Flesh refers here not to the body as such but to sin. When you are caught up in patterns of self-regard and self-protection, life becomes a burden, and you find yourself taking up the weapons of war all the time. But when you recognize Jesus as Lord, you can let all of that go.


Bishop Robert Barron



Thursday, June 4, 2026

Thoughts on love

 

Ninth Week in Ordinary Time

Mark 12:28–34

Friends, in today’s Gospel, the Lord says that the second greatest commandment is to love your neighbor as yourself.


Love is not primarily a feeling or an instinct; rather, it is the act of willing the good of the other as other. It is radical self-gift, living for the sake of the other. To be kind to someone so that he might be kind to you, or to treat a fellow human being justly so that he, in turn, might treat you with justice, is not to love, for such moves are tantamount to indirect self-interest.


Truly to love is to move outside of the black hole of one’s egotism, to resist the centripetal force that compels one to assume the attitude of self-protection. But this means that love is rightly described as a “theological virtue,” for it represents a participation in the love that God is.


Since God has no needs, only God can utterly exist for the sake of the other. All of the great masters of the Christian spiritual tradition saw that we are able to love only inasmuch as we have received, as a grace, a share in the very life, energy, and nature of God.


Bishop Robert Barron



Wednesday, June 3, 2026

Thoughts on Heaven

 

Memorial of Saint Charles Lwanga and Companions, Martyrs

Mark 12:18–27

Friends, in today’s Gospel, Jesus confronts the Sadducees, who did not believe in resurrection from the dead. They proposed a conundrum that they thought would disprove resurrection: If a woman married seven brothers, all of whom died, whose wife would she be in the resurrection?


Notice how Jesus deals with this little conundrum: He brushes it aside. Jesus says to them, “When they rise from the dead, they neither marry nor are given in marriage, but they are like the angels in heaven.”

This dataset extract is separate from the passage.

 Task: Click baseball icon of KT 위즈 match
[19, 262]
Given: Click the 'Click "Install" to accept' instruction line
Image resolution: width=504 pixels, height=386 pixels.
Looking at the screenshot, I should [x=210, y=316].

What’s he saying here as he brushes aside this little bit of casuistry? What is heaven? Is it escaping from the body? No, that’s not it. That’s not a biblical view. Heaven is a place where our bodiliness will be so rich and so intense that we will be able to relate to all those around us in the most intimate and powerful way possible.


And there we will be fully alive, for as Jesus explained from the Torah, God is not God of the dead but of the living.